The 10-year-old weighs just 22 lbs.

Her doctor says she's dying.

The guns may have fallen silent in Ethiopia's northern Tigray region, but the suffering has not ended.

An acute food shortage now grips a population already hit by two years of war and struggling with drought.

Tsige's father Asmelash Shishay says her body is so damaged by malnutrition that she is unable to eat.

"Initially we were trying to give her soup mixed with milk but unfortunately, she doesn't take food now.

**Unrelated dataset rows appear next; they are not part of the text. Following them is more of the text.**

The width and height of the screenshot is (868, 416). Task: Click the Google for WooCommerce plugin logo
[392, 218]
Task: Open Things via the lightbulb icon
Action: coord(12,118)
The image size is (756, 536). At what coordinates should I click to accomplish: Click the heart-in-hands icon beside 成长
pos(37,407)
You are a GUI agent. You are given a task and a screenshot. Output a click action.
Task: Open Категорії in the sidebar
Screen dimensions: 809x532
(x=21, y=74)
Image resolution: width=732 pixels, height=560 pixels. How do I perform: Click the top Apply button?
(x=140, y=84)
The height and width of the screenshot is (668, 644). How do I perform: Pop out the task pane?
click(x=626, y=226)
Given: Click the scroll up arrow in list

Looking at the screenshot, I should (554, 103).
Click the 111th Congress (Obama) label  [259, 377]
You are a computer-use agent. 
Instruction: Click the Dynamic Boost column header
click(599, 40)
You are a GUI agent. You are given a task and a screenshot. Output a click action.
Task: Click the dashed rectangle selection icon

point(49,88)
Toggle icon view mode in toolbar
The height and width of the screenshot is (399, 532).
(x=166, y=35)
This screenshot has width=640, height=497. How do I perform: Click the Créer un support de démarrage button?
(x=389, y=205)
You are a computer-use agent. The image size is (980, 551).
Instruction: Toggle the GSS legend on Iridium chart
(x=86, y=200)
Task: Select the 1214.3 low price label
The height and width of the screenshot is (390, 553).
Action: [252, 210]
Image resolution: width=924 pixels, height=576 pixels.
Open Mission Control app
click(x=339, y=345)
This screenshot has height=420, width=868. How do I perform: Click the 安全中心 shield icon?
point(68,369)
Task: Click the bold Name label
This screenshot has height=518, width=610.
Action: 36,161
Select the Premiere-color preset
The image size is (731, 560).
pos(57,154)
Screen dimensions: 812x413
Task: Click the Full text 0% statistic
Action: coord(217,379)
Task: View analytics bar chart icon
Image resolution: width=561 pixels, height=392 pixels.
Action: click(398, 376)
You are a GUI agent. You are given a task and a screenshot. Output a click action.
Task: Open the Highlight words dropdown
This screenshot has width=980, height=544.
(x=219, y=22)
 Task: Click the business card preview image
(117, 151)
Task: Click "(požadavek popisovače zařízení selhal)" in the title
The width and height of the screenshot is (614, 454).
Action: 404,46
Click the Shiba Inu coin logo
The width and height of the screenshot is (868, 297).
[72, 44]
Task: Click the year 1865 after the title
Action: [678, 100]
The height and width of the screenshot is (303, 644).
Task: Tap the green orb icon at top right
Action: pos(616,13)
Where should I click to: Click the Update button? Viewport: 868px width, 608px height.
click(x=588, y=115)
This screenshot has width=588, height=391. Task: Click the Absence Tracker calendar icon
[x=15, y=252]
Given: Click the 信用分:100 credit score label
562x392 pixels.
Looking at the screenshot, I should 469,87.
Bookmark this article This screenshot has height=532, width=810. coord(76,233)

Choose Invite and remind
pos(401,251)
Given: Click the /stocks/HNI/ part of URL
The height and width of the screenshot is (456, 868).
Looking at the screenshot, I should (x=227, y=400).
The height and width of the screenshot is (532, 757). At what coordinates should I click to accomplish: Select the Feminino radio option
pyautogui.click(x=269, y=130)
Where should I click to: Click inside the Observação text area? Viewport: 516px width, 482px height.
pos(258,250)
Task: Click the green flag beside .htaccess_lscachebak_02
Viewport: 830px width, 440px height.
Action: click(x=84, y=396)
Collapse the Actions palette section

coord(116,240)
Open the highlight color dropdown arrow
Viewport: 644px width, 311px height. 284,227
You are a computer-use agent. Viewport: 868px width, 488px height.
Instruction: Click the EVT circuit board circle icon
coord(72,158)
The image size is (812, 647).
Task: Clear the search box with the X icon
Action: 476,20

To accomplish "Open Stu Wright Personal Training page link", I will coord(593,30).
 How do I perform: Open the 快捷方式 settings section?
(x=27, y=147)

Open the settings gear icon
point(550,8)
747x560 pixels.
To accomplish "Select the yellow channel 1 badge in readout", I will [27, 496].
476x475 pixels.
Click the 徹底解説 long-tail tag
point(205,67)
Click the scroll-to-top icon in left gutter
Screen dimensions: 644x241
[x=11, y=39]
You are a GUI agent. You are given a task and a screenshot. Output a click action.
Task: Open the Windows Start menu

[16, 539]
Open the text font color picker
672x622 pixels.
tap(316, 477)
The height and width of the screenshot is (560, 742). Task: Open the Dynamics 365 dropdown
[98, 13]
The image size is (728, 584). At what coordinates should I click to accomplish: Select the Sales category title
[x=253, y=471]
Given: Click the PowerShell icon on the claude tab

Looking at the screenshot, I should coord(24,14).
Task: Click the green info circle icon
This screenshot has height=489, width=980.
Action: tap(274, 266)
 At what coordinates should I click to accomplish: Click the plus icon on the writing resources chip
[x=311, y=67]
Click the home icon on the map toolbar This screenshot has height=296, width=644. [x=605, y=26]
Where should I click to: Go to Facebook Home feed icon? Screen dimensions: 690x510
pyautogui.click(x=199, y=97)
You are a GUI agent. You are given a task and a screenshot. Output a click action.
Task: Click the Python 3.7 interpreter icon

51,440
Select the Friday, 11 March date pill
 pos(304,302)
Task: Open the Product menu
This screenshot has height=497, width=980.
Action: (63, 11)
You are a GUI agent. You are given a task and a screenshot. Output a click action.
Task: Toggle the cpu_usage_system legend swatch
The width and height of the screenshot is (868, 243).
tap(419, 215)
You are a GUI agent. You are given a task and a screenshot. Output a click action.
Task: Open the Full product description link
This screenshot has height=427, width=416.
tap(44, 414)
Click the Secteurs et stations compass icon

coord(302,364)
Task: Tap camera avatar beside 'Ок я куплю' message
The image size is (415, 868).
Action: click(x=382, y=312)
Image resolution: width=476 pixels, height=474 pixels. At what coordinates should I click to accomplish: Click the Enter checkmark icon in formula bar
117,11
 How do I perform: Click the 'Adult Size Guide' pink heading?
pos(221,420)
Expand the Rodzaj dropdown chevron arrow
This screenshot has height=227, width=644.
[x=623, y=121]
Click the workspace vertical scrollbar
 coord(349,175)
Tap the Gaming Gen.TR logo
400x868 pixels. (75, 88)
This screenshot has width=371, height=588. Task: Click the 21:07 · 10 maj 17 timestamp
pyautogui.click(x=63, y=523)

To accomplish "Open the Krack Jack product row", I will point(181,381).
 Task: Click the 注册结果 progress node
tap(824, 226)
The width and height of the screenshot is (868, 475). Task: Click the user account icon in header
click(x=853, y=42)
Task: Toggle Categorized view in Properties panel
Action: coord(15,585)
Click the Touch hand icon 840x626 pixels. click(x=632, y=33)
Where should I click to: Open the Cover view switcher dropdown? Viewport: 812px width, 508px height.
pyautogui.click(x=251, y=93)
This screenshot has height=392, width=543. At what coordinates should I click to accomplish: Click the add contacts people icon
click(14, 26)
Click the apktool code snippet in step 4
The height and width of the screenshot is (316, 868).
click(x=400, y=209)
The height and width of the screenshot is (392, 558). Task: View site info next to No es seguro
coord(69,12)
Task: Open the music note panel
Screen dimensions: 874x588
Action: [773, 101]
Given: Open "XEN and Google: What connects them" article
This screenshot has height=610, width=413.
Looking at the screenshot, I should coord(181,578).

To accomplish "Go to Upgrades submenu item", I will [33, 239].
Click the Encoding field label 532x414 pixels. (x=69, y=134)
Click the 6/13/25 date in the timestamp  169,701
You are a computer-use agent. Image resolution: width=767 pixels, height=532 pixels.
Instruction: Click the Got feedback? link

This is all because we didn't have any food in the beginning."

Food deliveries had resumed to Tigray after a ceasefire deal in November.

But they have again been disrupted.

The U.N.'s World Food Program and the U.S. Agency for International Development have temporarily suspended food aid, alleging it was being diverted away from those in need.

Ethiopia's government has said it is investigating but criticized the suspension.

An Ethiopian government spokesperson did not respond to a request for comment.

Gebrehiwot Gebreegziabher is head of the Tigray Region Disaster Risk Management Commission.

He said that 595 people had died from the direct or indirect effects of hunger in several areas of Tigray.

The president of the Tigray interim administration, Getachew Reda, has said on Twitter that he had held talks with WFP officials about efforts to resume aid flows.

Both the WFP and USAID say they are working to ensure aid reaches the intended recipients and aim to restart deliveries as soon as possible.

WFP senior regional communications officer for Eastern Africa, Brenda Kariuki:

"We are currently on track to resume food distributions in July, starting in the Tigray region. We are also implementing a new targeting methodology to identify the most vulnerable in the communities and rolling out a new digital registration system so that WFP can better identify and verify beneficiaries to ensure that the right people are receiving critical food at the right time."

According to the WFP, around a fifth of Tigray's 6 million population was severely food insecure in February.

People like farmer Woldesilassie Gebremedhin and his three children are struggling to survive.

They live at a school in Aby Addi, a town hosting 51,000 people displaced by fighting.

An official at the makeshift camp said 118 people there were in a critical condition due to malnutrition.

Woldeselassie says his wife has already died of hunger.

"My wish and my prayer," he says, "is to not see my children dying before me."